I realize radiation and extreme temperatures would probably destroy life on the surface of most planets and moons, but could life exist beneath the surface (e.g. like earth worms on earth)?
That's one of the big questions. ESA scientists, at least, think it's worth looking for underground life. See ExoMars mission.
More likely than earth worms are microbes, since some microbes on Earth live under similar conditions as presumed for underground Mars.
I asked a question on the same topic few months ago : Could any known, living organisms on Earth survive on Mars?
The answer from
dotancohen pointed the Tardigrade that can live in extreme conditions.
The other life forms I mentioned may also be resistant to extreme conditions.

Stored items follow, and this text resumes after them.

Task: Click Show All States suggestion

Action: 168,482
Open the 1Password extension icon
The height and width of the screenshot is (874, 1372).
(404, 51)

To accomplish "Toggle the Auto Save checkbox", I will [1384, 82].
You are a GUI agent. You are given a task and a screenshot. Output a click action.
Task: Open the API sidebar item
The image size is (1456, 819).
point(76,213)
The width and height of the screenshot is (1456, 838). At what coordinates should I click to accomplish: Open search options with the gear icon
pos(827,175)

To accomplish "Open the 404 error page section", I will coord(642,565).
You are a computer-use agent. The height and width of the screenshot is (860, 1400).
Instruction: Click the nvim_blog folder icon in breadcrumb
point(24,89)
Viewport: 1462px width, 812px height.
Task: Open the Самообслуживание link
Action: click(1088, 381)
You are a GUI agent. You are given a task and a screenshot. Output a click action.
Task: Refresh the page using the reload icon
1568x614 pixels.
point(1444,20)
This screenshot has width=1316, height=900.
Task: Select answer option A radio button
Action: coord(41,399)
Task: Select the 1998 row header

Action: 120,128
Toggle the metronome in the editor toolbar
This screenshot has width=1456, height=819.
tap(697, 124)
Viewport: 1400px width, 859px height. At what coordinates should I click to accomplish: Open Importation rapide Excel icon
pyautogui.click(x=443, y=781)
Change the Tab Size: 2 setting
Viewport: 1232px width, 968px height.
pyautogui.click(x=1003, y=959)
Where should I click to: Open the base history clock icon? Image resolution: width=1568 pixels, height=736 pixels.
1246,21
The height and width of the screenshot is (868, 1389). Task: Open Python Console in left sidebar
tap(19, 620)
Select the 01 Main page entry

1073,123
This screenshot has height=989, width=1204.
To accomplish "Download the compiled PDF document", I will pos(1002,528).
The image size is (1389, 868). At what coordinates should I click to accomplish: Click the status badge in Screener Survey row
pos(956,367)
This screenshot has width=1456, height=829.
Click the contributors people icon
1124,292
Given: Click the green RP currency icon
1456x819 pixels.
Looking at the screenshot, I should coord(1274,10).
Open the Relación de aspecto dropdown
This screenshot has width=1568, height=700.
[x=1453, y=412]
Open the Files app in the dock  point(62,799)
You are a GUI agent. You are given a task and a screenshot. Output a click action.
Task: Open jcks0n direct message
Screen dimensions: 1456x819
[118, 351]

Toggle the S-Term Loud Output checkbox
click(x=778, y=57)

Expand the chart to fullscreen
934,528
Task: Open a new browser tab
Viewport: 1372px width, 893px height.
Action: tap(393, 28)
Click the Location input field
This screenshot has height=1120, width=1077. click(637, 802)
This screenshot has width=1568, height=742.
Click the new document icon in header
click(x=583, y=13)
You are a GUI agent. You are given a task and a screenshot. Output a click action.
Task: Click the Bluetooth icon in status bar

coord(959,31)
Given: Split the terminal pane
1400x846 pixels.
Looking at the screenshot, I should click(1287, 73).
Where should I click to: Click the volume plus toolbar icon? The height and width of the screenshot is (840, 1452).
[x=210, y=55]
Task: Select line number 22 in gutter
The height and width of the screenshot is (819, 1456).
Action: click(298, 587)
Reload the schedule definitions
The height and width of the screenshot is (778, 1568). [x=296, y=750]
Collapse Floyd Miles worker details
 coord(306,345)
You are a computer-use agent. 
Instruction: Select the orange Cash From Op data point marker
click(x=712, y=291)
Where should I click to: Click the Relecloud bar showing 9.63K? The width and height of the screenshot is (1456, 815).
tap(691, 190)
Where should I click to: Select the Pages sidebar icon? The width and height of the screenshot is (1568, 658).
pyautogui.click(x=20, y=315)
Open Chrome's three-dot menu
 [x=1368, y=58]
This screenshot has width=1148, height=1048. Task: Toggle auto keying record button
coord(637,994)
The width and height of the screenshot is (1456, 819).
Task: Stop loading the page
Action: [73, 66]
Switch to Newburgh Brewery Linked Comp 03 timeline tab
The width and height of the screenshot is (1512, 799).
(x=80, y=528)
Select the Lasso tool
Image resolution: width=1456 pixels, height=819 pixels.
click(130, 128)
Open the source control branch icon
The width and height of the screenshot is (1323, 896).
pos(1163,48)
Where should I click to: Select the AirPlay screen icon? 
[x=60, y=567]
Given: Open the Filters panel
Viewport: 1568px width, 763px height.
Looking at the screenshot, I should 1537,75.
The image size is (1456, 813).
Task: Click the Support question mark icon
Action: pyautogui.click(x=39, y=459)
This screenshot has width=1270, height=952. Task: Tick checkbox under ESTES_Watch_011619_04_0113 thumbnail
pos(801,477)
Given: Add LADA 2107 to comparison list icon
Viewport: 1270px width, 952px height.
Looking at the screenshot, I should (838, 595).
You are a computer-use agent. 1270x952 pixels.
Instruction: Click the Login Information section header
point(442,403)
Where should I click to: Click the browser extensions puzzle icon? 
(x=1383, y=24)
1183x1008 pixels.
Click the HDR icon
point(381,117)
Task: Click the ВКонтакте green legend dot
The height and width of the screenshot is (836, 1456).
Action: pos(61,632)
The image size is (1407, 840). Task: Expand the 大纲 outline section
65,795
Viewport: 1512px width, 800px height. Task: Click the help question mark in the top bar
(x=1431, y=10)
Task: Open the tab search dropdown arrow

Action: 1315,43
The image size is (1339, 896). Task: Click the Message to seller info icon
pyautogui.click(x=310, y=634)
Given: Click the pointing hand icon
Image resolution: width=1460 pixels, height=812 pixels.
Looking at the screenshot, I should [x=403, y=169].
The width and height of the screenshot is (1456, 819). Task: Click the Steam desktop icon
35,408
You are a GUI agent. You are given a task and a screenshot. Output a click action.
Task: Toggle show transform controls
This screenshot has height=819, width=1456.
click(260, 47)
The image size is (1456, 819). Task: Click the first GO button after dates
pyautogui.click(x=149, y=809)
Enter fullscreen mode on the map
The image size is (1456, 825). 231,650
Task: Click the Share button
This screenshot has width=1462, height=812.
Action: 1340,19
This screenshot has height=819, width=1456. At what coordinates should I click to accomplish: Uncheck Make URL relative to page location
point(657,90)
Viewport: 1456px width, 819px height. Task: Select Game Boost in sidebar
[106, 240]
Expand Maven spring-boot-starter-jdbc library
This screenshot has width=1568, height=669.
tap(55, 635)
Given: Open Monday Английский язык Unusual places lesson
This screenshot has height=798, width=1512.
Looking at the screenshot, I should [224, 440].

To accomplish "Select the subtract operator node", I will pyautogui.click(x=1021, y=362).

Some of our gas giant's icey moons are thought to have liquid water interiors. Tidal flexing is thought to be a source of heat.
While such locations might be habitable to some (of Earth's) lifeforms, for life to actually exist there it must also be an originable location for life (or somehow had life transported to it). The origin of life on Earth is a big unknown. For sure, Earth was a very different place when it happened and it could've happened underground.
And define "life". It's conceivable that lifeforms exist that are for example silicon based, don't need oxygen, and can survive in hard vacuum, even directly use gamma and X-rays the way plants on earth photosynthesise visible light.
Such could well survive there, even thrive. But would we even recognise them as alive?